» Direction: Copy the material below word for word, beginning at the line that contains "Where should I" and continuing through the end of the material. Leave the pictures out of your copy.

───

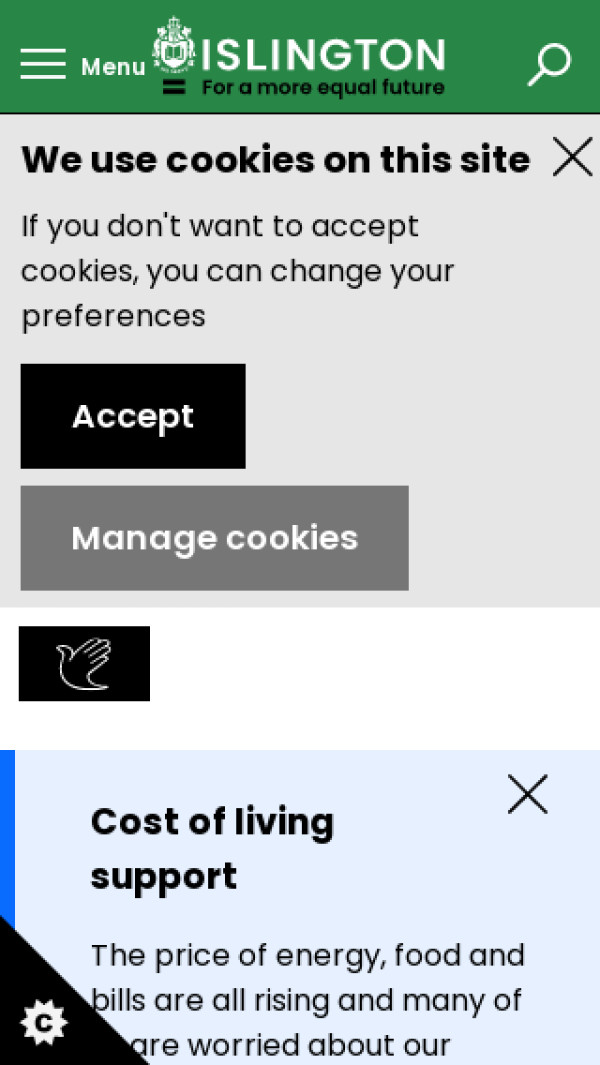
Task: Go to Islington homepage via logo
Action: 299,58
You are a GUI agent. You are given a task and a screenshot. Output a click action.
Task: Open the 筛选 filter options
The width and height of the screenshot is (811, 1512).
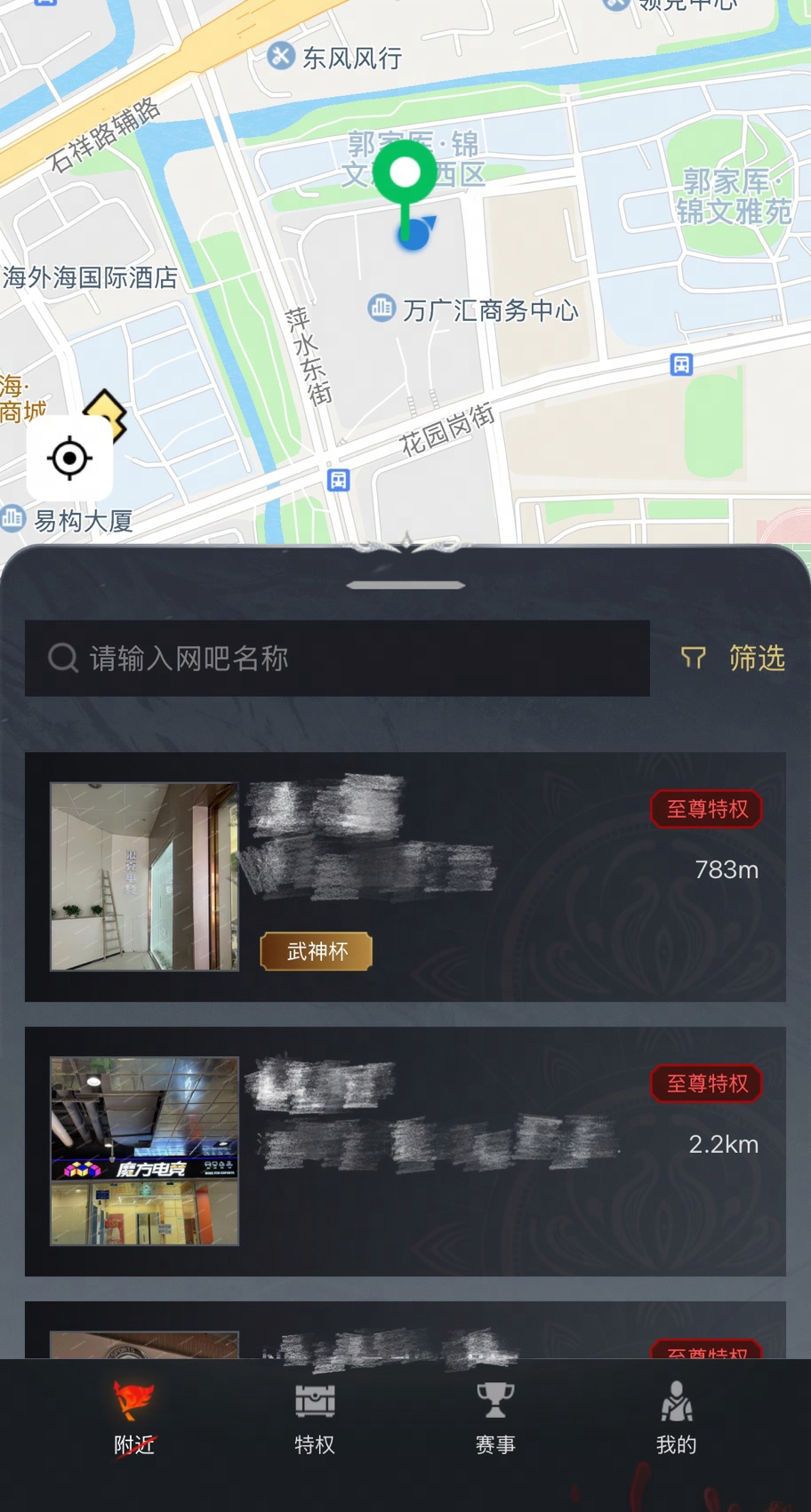(x=734, y=659)
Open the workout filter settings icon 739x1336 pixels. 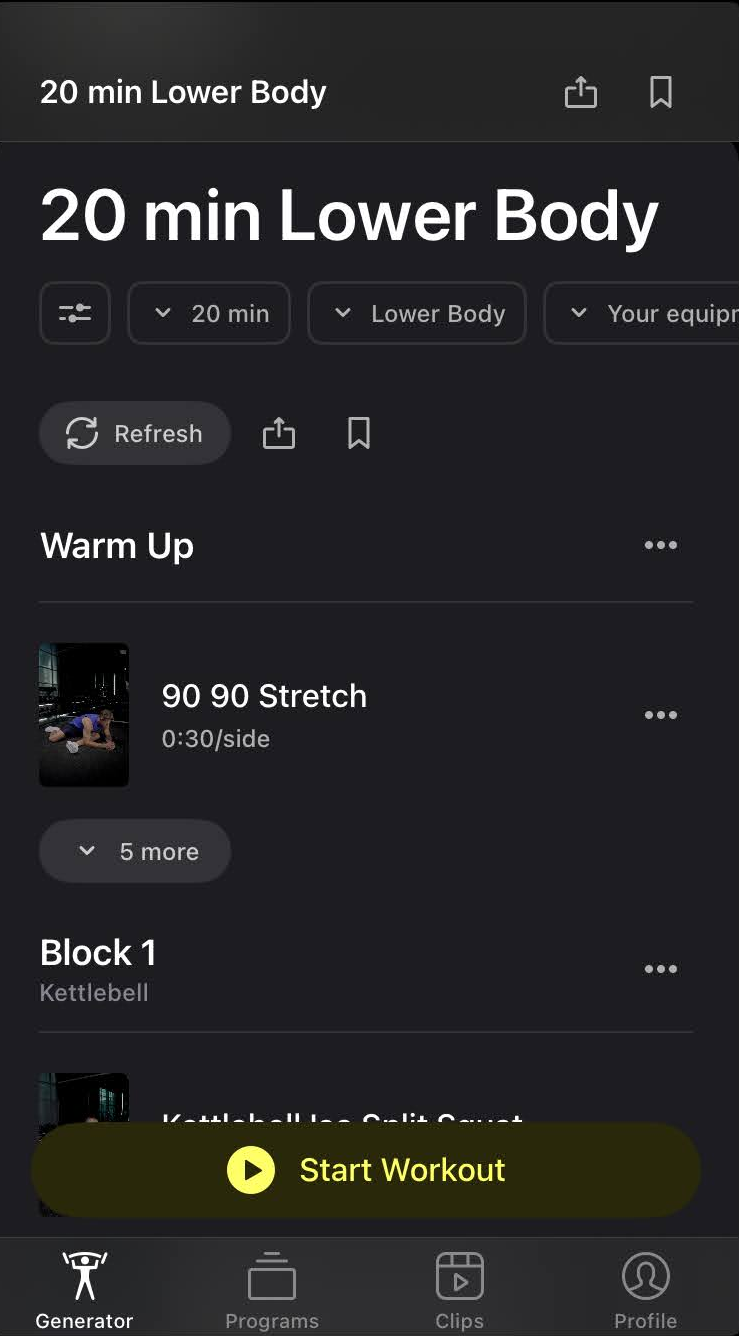[x=74, y=313]
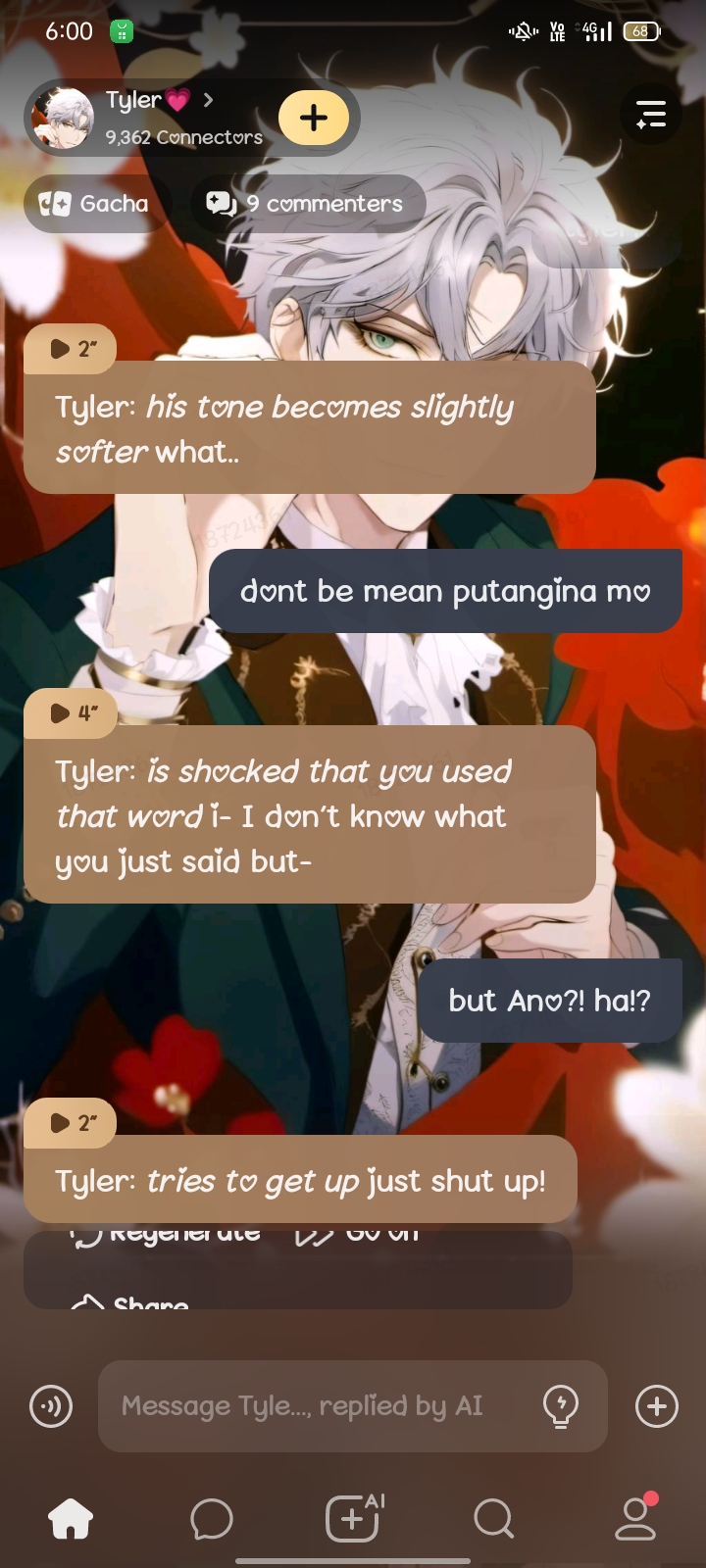Tap the voice call icon beside message box
The image size is (706, 1568).
(51, 1406)
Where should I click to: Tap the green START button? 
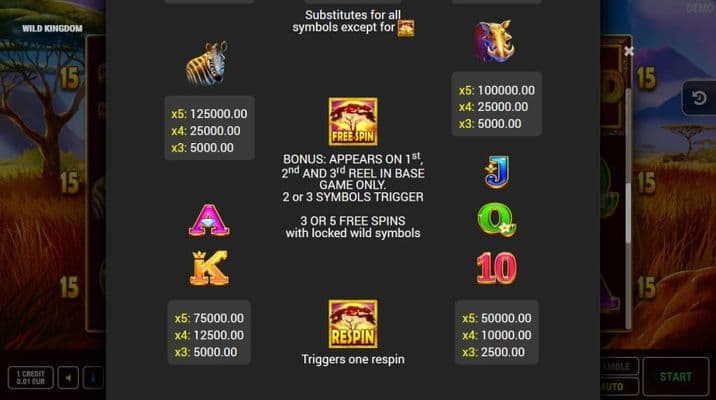[x=675, y=377]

───

» Problem solution:
Where should I click to: Tap the green START button? 
[x=675, y=377]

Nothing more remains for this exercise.